Almost immediately, I received a call from a friend asking if I was all right. I was taken aback — I had never received such a phone call. Most of the time, people reach out to me through email or online messages.
More surprising than the call, though, was the influx of support and well-wishes that came out over the next few days. In three days, I received more messages from different people than I had in the previous year. All of a sudden, I was surrounded by friends and people who knew me.
But I realized something. Many of the messages came from unexpected sources ... Many prefaced themselves by saying: “I know we’re not close, but I want you to know that I care …” I was lucky to be surrounded by so many wonderful people that I had met at Amherst. But the scary thing is — had I been in a different place, or a little less lucky, or had these folks been a little less wonderful, I would have likely endured alone.
After all, I had few close friends growing up. I moved around a lot during middle and high school. During junior year of high school, I transferred to three different schools. My life was so unpredictable that I didn’t even know if it was worth it to remember the names of my classmates in homeroom. Friendships were hard to come by, and those I had were even harder to maintain. When I went to college, I tried to keep in touch with the few high school friends I had. But messages were time-consuming, and I always had to initiate them. I found myself wanting to initiate messages less and less, which naturally led to fewer and fewer close friends. I felt that absence, but I didn’t recognize the vacuum until I fell on hard times.
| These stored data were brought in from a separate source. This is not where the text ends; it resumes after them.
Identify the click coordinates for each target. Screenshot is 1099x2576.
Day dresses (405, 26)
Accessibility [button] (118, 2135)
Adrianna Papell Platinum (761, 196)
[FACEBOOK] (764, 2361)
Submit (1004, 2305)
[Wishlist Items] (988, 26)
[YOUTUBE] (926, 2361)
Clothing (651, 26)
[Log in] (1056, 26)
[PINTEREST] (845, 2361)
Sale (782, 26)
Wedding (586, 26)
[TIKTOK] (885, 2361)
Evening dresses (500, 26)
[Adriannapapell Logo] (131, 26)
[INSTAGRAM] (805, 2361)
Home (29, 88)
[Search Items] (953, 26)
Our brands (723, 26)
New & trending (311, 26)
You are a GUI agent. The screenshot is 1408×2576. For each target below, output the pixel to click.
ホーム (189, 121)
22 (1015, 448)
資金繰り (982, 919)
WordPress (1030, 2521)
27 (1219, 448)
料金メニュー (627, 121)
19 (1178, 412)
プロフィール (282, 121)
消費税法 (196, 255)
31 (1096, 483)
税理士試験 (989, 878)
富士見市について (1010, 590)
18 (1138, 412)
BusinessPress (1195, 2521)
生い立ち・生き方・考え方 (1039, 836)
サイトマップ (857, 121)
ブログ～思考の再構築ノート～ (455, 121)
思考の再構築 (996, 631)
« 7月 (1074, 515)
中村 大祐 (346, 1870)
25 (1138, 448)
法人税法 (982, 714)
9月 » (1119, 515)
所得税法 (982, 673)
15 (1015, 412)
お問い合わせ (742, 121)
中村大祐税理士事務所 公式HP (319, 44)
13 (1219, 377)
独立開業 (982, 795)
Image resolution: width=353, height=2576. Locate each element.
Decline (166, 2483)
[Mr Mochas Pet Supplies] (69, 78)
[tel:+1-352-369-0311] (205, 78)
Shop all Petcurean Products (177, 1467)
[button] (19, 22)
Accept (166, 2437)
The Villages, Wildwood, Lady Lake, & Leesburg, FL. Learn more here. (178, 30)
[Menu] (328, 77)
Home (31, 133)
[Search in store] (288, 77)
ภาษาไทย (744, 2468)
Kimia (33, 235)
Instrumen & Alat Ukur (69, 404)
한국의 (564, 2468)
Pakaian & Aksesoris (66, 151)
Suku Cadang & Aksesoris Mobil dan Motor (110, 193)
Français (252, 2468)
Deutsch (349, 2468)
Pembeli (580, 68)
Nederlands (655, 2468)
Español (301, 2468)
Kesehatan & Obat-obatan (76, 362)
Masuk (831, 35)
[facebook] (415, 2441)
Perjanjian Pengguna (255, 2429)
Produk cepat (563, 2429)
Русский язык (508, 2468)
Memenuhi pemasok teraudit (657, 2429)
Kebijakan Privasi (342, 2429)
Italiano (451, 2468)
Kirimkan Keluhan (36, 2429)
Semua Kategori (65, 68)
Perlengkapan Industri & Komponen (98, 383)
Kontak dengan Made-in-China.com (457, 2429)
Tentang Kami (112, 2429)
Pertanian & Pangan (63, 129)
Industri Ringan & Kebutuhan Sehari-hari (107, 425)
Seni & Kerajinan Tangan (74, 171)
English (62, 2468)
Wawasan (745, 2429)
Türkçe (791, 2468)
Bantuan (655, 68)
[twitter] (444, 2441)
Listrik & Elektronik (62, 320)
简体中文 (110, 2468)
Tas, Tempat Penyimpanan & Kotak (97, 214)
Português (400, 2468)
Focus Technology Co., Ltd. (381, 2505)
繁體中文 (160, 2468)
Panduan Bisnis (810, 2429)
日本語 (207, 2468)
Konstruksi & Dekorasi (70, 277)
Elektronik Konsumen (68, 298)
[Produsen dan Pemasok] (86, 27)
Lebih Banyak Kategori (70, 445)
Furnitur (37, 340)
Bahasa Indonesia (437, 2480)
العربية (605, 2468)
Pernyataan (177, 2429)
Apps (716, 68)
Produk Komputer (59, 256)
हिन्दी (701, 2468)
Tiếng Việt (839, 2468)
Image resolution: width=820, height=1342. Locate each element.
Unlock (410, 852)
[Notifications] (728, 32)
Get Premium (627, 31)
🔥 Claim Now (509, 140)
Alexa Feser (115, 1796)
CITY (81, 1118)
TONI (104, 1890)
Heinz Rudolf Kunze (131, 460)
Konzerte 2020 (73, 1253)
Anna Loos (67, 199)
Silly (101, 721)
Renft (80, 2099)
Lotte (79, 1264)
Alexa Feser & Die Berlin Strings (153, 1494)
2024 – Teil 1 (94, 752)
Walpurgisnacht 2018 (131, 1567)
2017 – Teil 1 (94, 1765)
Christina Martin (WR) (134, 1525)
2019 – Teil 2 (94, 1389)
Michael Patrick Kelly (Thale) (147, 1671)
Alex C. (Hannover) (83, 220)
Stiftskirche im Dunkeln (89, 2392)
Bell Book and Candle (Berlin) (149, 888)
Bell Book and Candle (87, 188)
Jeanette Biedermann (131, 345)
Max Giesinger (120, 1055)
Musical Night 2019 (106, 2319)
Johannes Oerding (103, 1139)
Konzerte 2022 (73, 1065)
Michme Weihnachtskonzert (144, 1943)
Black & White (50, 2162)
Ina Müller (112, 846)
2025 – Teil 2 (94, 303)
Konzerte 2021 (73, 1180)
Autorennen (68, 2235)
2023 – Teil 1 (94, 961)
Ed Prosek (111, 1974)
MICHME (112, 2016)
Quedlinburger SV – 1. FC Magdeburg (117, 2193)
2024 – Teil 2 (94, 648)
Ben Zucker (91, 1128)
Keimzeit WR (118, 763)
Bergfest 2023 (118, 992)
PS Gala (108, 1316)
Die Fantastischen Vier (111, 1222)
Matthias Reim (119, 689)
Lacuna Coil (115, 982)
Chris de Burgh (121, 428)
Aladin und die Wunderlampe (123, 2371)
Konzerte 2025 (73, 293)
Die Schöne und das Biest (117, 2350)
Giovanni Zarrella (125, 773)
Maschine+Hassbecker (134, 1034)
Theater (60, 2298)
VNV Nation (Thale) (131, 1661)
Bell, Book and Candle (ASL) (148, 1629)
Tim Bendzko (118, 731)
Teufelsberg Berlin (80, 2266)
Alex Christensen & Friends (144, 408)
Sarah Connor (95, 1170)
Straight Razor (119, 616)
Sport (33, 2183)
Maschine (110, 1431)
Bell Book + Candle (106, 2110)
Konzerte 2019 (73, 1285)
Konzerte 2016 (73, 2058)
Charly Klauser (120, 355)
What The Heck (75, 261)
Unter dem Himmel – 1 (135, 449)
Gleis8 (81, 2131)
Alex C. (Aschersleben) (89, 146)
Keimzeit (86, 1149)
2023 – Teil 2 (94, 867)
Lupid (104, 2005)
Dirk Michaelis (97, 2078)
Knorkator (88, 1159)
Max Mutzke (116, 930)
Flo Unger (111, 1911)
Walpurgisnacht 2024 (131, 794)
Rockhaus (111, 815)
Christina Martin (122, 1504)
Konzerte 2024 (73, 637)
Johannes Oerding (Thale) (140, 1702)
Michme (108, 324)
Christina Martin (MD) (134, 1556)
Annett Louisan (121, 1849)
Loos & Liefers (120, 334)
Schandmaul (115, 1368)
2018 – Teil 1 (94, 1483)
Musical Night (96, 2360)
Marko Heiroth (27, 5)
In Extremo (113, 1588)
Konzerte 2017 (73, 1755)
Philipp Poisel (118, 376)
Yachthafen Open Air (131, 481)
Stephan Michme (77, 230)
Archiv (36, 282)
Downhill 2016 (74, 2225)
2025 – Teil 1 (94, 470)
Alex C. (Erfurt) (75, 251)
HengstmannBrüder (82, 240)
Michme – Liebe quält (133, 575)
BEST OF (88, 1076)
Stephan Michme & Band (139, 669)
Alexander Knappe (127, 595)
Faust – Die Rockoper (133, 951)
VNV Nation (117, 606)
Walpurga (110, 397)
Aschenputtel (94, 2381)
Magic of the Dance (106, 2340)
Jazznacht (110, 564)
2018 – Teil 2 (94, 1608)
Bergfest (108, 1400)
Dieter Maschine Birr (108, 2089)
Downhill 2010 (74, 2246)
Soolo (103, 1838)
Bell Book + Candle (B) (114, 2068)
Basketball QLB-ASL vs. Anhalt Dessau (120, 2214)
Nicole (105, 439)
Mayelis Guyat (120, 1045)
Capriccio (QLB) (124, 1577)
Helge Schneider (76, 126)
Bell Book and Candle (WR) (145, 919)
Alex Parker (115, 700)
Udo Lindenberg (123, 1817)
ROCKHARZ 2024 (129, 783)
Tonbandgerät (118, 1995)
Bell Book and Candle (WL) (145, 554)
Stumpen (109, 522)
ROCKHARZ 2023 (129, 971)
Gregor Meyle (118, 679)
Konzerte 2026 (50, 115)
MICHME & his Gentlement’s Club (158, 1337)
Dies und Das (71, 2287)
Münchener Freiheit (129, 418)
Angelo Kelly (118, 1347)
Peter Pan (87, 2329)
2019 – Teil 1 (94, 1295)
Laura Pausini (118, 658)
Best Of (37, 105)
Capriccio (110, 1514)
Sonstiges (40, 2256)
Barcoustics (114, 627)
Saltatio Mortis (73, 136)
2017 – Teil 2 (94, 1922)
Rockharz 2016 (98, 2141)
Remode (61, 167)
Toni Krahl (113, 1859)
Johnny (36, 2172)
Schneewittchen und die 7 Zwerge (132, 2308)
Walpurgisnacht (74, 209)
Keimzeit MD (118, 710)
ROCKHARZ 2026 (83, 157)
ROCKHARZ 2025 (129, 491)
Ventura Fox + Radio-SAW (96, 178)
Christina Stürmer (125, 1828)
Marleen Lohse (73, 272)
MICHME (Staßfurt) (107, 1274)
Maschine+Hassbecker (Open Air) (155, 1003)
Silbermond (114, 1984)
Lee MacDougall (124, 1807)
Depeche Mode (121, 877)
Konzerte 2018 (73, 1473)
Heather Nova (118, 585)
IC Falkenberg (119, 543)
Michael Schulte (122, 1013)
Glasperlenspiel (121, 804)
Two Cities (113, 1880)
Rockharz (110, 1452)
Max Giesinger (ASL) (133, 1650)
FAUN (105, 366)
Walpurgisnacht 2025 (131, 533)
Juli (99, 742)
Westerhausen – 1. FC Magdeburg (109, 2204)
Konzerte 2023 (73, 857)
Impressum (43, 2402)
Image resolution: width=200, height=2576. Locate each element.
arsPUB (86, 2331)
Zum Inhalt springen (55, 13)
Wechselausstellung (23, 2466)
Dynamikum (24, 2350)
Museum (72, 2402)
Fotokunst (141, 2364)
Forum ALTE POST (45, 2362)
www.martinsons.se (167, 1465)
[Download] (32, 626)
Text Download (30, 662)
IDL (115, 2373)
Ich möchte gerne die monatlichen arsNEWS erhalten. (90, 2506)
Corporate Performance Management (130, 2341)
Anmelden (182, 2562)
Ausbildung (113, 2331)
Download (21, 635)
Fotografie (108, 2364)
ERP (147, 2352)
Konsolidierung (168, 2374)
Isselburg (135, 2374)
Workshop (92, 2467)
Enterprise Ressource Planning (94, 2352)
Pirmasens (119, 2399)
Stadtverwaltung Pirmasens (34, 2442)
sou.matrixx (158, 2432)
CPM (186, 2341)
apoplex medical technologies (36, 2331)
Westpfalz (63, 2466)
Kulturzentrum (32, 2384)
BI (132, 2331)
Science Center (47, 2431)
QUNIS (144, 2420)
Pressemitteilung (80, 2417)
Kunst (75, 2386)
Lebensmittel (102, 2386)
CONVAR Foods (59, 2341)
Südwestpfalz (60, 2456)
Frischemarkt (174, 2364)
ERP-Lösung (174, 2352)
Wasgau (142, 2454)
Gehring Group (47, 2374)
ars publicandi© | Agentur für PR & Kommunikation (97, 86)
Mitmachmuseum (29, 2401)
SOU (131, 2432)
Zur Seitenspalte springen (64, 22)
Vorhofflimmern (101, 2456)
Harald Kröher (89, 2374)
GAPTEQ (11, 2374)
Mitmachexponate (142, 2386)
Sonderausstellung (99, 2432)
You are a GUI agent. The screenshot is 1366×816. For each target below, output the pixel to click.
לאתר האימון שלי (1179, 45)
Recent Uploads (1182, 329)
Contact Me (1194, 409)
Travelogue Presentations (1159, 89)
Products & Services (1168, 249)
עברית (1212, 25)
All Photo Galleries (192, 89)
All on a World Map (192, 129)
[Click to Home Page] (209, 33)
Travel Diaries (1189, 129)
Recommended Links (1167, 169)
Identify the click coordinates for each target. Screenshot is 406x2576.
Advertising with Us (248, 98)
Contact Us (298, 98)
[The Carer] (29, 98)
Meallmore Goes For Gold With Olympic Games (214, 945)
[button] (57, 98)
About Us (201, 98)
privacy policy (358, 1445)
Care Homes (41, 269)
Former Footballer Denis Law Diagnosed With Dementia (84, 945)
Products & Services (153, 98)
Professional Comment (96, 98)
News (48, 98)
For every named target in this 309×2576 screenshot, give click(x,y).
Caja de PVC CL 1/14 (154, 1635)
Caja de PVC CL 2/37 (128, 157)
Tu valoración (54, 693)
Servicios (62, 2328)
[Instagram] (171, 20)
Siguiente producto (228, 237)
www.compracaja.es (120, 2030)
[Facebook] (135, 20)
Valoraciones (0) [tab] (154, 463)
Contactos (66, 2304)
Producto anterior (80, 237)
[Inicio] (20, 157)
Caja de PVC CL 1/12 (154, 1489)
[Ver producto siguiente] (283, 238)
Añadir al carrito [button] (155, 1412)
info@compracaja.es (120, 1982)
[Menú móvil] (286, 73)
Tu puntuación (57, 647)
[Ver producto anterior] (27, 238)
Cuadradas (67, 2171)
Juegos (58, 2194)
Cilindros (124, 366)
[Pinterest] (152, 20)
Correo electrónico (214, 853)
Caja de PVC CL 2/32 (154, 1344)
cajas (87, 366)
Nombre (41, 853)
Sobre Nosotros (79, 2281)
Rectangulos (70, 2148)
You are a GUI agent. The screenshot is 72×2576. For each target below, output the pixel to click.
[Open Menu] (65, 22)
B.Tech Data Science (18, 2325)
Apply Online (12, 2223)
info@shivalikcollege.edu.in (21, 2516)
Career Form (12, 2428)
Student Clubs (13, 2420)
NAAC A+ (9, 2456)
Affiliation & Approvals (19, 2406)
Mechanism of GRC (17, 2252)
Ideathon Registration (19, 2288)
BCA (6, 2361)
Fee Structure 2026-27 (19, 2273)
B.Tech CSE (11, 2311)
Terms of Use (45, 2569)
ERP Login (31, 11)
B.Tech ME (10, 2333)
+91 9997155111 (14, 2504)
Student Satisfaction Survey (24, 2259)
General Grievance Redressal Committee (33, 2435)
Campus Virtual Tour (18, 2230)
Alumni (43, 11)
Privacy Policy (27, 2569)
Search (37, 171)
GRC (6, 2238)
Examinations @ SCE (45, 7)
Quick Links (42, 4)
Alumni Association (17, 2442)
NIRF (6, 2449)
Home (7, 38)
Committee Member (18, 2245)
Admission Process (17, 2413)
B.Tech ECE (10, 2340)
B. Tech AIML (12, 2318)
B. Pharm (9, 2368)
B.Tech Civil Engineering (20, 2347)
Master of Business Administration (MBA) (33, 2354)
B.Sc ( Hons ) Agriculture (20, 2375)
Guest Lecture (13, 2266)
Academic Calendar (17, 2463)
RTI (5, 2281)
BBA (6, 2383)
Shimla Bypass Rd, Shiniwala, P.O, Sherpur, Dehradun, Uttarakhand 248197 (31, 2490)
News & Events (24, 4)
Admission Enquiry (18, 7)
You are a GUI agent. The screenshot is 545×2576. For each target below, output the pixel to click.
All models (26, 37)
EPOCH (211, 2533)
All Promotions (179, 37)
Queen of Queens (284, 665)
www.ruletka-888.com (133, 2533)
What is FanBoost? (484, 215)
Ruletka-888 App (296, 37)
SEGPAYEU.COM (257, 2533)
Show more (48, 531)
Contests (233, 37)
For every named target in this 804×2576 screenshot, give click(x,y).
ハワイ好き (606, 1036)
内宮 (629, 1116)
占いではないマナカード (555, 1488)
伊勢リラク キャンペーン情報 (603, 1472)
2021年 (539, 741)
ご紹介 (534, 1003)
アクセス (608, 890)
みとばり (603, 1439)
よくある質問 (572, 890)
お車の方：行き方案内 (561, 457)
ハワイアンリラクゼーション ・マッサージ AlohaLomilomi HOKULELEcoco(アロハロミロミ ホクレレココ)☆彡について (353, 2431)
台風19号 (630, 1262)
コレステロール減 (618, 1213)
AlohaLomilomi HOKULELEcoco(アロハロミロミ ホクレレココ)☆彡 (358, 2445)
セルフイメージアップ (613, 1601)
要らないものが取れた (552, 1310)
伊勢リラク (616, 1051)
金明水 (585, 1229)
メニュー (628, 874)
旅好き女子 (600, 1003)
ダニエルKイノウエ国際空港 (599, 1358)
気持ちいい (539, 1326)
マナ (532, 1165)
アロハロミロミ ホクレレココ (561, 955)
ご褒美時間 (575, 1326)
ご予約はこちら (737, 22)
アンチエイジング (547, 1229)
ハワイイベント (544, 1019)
My story is not unique. The 2005 General Social Survey reports that the adults surveyed reported having no one with whom they talk about important matters three times more often than respondents to a 1985 study. “Zero” was the most common response when people wereasked how many confidants they have. Loneliness, it seems, follows our generation. Caroline Beaton opines in an article on Forbes that loneliness follows millennials because of two reasons: 1) It has reached a critical proportion where its contagiousness now snowballs and affects a greater number of people, and 2) The advent of the internet has worsened our ability to maintain social relationships.
It seems counterintuitive. Why is it that we are drifting further apart when surrounded by technology that makes it possible to speak with any person, at any time, anywhere in the world?
Friendship isn’t something you have. It’s something you work constantly to maintain and renew. It requires constant care and attention.
Technology is supposed to help us with that. It increases the ways we can communicate with someone, but also leads us to a false sense of complacency. When we know for a fact that we can always reach out to one another over the internet, we are less inclined to actually come through. The knowledge that we can is enough. Before that certainty, our lack of communication options created a distance that gave value to each and every interaction. We had fewer options that required more effort, so we worked harder in each and every interaction. That distance made every communication all the more precious. When the internet came, we lost our appreciation of communication as it became cheaper, more plentiful and easier. The Internet cheapened our letters, so we forgot the sense of working hard just to communicate. At a certain point, for me, I was satisfied with just knowing that I could reach out to my high school friends. I stopped putting work into maintaining those relationship and so I lost those friends.
But I’m still lucky. As mentioned previously, I am surrounded by wonderful people I met at Amherst College — people who, despite some not even knowing me too well, offered me overwhelming support, care, love and compassion. Were I in a less special place, I would have had no one, and I would have trudged through my hardship alone. So, it is my fortune to be surrounded by everyday heroes like them.
But I am not naïve. My luck won’t last forever. Hard work will. Friendships require working towards a destination. It is a constant journey — an adventure you take together. Like any adventure, it will have its ups and downs, and it will most certainly require legwork.
So, this year my resolution is to put more work into my friendships and to appreciate these relationships. I want to be more proactive about hanging out with friends and being a pillar for them when times are difficult. I didn’t before, and so I found myself lacking in close friends when times were tough.
I realized that many of my friends may also be experiencing a similar isolation, and so I want to be there for them. I was saved by my great luck. But I’m a senior now, and I don’t want my friendships to end at college. I want them to be a journey through that great odyssey of life. I want to have people by my side and be at their side as we embark towards that frontier, together. It is a little late for me to realize this, which is why I am telling you what I wish I told my younger self.
Incoming first years: You will meet lifelong friends during your time at college, but only if you continually work and put love, care and appreciation into every friend. That is what it takes to form lasting friendships.